The question of the applicability of the law is greater and more complex for larger platforms. The regulation applies to a long list of areas ranging from domain registration, internet providers and infrastructure, to hosting services and Online Platforms. This last category incorporates a long list of services, including companies providing marketplaces, price comparison engines, social networks, mapping services, shared economy services, media, video-sharing, payment services, news aggregation sites, and much more.

In fact, anyone covered by the law must post the number of active European users on their website by February 17. This enables the European regulator to know under which category of law the company operates. The complete implementation of the law is expected to take effect February 17, 2024.

[Dr. Avishai Klein. “Those who do not prepare in advance will find themselves in deep trouble” | Photo: Nimrod Glickman, PR]
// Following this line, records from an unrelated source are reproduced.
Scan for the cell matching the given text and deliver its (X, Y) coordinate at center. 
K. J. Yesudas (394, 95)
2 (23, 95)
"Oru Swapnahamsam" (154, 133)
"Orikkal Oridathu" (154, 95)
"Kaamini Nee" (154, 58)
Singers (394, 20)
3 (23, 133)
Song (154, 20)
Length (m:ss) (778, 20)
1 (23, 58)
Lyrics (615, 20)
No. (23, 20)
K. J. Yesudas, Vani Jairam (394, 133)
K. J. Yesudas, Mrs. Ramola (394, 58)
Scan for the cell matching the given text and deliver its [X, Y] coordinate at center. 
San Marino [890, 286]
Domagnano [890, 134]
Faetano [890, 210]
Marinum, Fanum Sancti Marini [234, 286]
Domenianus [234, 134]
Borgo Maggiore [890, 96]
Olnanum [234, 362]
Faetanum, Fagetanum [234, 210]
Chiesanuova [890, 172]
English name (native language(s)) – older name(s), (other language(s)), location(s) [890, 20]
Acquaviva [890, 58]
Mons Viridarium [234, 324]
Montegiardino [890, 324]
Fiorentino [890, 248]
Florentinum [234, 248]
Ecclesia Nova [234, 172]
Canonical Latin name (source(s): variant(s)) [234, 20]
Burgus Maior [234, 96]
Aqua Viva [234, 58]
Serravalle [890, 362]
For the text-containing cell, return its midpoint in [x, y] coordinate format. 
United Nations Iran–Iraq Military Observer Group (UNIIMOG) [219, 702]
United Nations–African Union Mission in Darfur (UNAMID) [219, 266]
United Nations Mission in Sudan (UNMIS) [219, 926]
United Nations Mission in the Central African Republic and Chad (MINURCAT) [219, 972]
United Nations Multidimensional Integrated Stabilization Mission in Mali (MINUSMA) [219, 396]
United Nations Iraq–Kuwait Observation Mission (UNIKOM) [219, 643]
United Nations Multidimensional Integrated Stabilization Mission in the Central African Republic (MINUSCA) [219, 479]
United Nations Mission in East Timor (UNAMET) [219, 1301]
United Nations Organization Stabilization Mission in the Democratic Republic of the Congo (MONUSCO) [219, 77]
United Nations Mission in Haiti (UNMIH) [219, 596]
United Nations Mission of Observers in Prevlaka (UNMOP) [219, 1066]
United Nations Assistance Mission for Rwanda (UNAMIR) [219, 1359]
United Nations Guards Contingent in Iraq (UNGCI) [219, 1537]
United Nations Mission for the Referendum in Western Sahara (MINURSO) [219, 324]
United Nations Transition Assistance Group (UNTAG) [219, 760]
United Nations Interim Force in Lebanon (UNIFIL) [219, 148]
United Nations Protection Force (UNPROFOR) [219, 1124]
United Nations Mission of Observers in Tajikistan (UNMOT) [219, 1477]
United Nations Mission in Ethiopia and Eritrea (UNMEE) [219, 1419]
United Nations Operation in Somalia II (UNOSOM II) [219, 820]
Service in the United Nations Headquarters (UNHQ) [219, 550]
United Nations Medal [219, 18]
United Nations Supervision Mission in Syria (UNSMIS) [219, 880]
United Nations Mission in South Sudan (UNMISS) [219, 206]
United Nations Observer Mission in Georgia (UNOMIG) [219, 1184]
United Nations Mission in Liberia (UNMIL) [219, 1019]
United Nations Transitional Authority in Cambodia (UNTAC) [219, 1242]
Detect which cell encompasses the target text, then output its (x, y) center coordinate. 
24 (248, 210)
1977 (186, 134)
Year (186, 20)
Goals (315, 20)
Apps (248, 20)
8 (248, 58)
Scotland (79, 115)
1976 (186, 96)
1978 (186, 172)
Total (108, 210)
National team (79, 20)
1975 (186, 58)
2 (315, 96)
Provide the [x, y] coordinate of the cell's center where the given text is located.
DMA applies to the big platforms and DSA to almost all companies on the Internet and it tells them, “You have a responsibility for the content, even one that your users produce,”concludes Dr. Avishai Klein, Head of the Privacy Department at Barnea Jaffa Lande & Co. Law. “Both regulations carry hefty fines and extraterritorial legislation and are therefore relevant to Israeli companies.” 

Dr. Klein adds: “We are heading towards a revolution as big as the GDPR. It may take time, but those who do not prepare in advance will find themselves in deep trouble. Therefore, I suggest customers reach for an Olympic minimum: you don’t have to change the products according to each location and regulation, but you must align with the most prominent global standards and implement the principles of regulation in company solutions so that you can say, ‘I am compliant,’ and show there is a serious and global company here.”